### DATASET ROWS
■ ■ ■ ■ ■ ■ ■
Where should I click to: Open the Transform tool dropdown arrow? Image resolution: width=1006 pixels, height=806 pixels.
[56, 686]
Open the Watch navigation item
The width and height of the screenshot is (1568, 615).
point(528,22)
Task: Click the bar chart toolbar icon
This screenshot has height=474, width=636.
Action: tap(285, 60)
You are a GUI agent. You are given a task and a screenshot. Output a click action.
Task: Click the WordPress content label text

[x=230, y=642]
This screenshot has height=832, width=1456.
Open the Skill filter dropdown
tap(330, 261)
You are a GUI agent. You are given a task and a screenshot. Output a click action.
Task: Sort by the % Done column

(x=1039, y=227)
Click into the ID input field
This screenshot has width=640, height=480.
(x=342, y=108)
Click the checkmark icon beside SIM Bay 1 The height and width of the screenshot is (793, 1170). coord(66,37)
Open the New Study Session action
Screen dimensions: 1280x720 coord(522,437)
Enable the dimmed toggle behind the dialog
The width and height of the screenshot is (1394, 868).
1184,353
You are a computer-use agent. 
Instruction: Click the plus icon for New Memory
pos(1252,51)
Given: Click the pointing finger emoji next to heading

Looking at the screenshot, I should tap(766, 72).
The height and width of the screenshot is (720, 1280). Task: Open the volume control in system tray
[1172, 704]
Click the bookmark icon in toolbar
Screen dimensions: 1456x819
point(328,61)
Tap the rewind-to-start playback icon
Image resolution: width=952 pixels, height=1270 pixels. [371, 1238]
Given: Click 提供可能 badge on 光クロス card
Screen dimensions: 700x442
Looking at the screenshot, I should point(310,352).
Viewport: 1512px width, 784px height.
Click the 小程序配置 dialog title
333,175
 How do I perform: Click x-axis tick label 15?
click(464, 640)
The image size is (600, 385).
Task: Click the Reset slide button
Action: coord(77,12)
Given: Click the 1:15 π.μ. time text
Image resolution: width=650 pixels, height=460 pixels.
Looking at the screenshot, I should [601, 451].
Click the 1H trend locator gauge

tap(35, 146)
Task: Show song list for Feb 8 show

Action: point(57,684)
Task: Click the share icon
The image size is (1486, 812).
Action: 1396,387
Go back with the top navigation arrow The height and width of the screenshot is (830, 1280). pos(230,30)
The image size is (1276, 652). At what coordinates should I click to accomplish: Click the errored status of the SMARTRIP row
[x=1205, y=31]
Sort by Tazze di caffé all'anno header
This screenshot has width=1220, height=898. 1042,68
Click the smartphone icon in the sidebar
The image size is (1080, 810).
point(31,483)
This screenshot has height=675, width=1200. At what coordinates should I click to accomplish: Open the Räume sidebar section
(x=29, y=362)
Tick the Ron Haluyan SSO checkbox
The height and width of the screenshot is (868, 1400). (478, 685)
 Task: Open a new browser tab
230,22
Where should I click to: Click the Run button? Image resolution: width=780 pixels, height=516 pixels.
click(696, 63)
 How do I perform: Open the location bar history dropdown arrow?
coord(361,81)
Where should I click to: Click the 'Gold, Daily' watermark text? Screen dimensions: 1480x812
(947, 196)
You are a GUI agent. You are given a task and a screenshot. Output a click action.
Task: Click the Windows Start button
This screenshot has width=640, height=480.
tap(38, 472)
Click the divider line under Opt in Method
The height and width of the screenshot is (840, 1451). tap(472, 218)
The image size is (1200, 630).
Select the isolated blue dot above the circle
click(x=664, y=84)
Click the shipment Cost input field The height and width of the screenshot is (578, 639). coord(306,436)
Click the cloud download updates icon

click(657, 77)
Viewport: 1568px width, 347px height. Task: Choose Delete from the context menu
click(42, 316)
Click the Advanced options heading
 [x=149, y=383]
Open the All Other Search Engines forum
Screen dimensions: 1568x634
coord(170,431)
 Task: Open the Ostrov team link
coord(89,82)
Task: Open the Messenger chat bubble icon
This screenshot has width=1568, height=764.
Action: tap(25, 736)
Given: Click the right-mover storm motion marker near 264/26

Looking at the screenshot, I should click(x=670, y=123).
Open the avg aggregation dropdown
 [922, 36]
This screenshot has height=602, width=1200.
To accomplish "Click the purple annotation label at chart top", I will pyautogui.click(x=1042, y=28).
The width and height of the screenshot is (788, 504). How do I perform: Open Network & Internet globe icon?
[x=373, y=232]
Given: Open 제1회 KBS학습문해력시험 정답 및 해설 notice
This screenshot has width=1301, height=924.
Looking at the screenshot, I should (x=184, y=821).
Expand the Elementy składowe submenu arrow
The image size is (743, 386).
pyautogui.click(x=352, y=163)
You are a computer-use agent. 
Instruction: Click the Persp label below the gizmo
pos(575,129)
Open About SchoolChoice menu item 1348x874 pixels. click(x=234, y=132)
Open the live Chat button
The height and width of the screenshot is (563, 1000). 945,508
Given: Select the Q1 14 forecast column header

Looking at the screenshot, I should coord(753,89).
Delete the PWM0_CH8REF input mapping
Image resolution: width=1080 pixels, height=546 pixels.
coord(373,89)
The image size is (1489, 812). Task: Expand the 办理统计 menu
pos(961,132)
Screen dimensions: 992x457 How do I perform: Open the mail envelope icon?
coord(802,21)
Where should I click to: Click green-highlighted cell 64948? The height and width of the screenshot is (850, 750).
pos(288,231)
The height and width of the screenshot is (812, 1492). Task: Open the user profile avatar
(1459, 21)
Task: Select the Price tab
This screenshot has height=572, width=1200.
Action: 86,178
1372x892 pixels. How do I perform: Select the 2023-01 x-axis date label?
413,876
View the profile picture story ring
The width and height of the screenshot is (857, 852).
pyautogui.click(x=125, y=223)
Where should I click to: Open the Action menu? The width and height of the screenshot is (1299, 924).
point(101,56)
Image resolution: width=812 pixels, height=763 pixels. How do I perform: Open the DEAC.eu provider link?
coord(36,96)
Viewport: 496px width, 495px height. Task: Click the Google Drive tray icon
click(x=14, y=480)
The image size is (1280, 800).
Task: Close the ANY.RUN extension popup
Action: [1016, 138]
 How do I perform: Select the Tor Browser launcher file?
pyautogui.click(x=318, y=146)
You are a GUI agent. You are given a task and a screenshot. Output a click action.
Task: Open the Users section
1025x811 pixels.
■ ■ ■ ■ ■ ■ ■
### WHAT IS EXPECTED
Can you update the part that opens with the row containing "The width and height of the screenshot is (788, 504)." and closes with the row containing "[x=373, y=232]", putting "settings icon" in place of "globe icon" and leaving everything else unchanged?

### RESPONSE BELOW
The width and height of the screenshot is (788, 504). How do I perform: Open Network & Internet settings icon?
[x=373, y=232]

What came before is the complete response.